Skip to content

Importing Data

This section shows how to import data from various sources into the Engine.

Before you begin — Best practices with column names

The following best practices are recommended to be followed before you import data into the Engine.

Columns that begin with double underscores (__) in your data will be ignored at the time of reading the dataset. This is because the prefix __ is a namespace reserved for internal purposes by the Engine. The Engine will also automatically:

  1. Assign names with numbered prefixes starting with Unknown_0 to columns for which there is no name in your data.
  2. Remove special characters such as [](),.; and spaces from column names by substituting them with underscores.
  3. De-duplicate columns with same names

You may want to control this behaviour and clean them yourselves.

In summary, the following practices are recommended:

  1. Make column names unique and non-empty. Leave no columns unnamed or have two columns with the same name.
  2. Use only letters, numbers and underscores and without spaces to name your columns.
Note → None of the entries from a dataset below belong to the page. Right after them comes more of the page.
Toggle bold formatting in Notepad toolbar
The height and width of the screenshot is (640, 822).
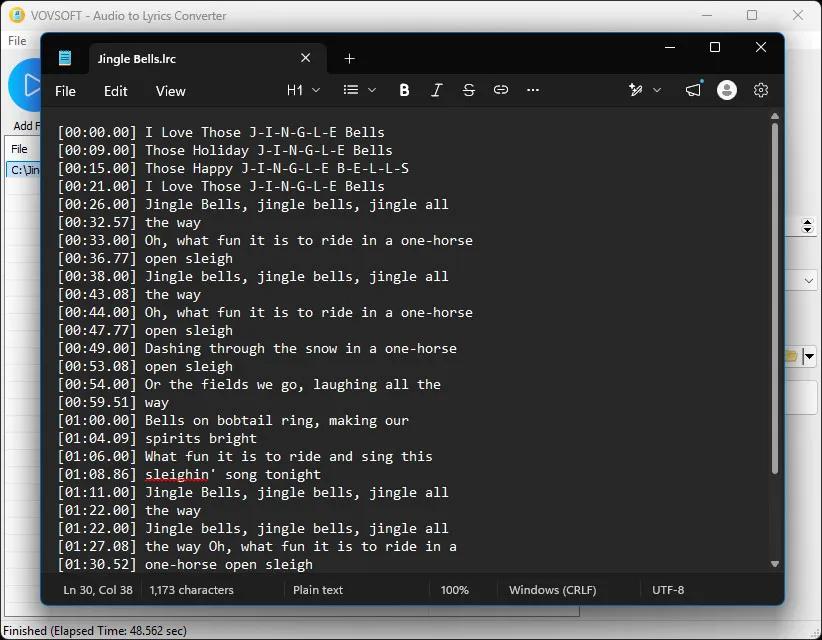[404, 90]

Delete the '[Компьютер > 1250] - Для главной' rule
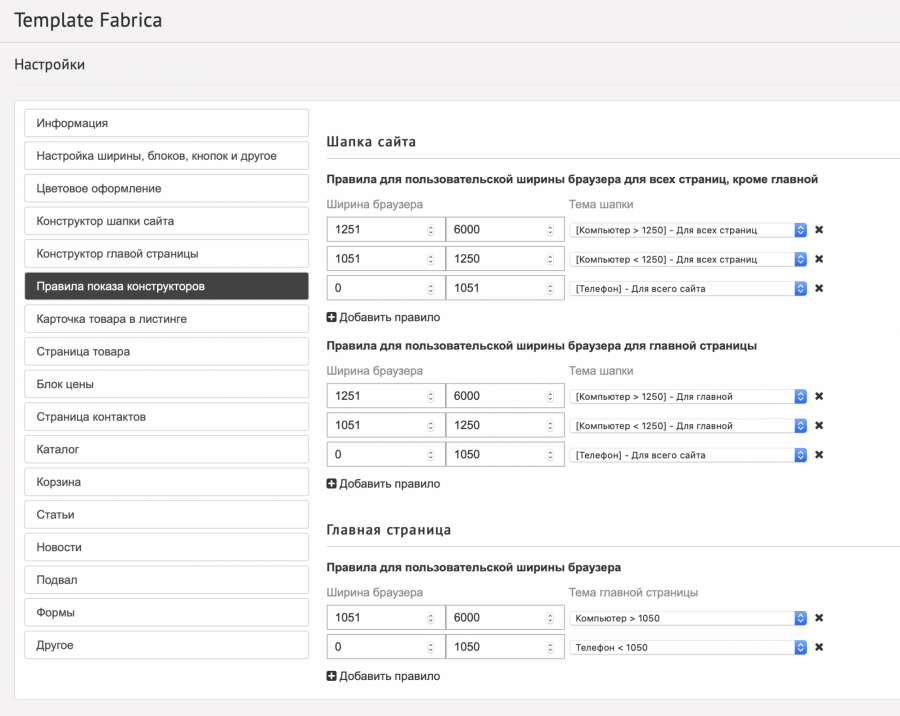click(819, 396)
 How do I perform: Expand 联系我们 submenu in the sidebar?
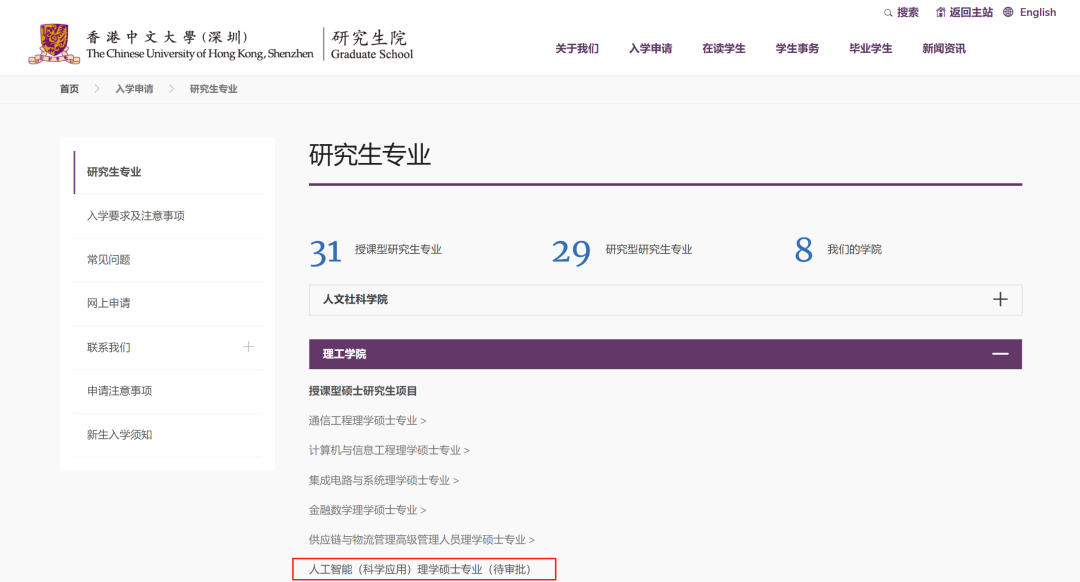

Use either a letter or a number to start the names.

Python users: Saving dataframes from Pandas and Dask into a dataset

If you intend to load data into pandas or dask, process them, and save them in a tabular file format to later import into the Engine, make sure that row indexes that contain useful data are saved, and unnecessary indexes are skipped:

import pandas as pd

data: pd.DataFrame = pd.read_csv('my_file.csv') # Or read_json(..., lines=True) or read_parquet(...)

# You process your data further, and finalize

final_data = my_processing_pipeline(final_data)

# If the index in the final data is not a range index and contains useful
# information such as timestamp or group names, use reset_index to convert them into columns

final_data = final_data.reset_index(names_of_indexes_you_want_to_retain)

# Then discard the row indexes that do not contain useful data

final_data = final_data.reset_index(drop=True)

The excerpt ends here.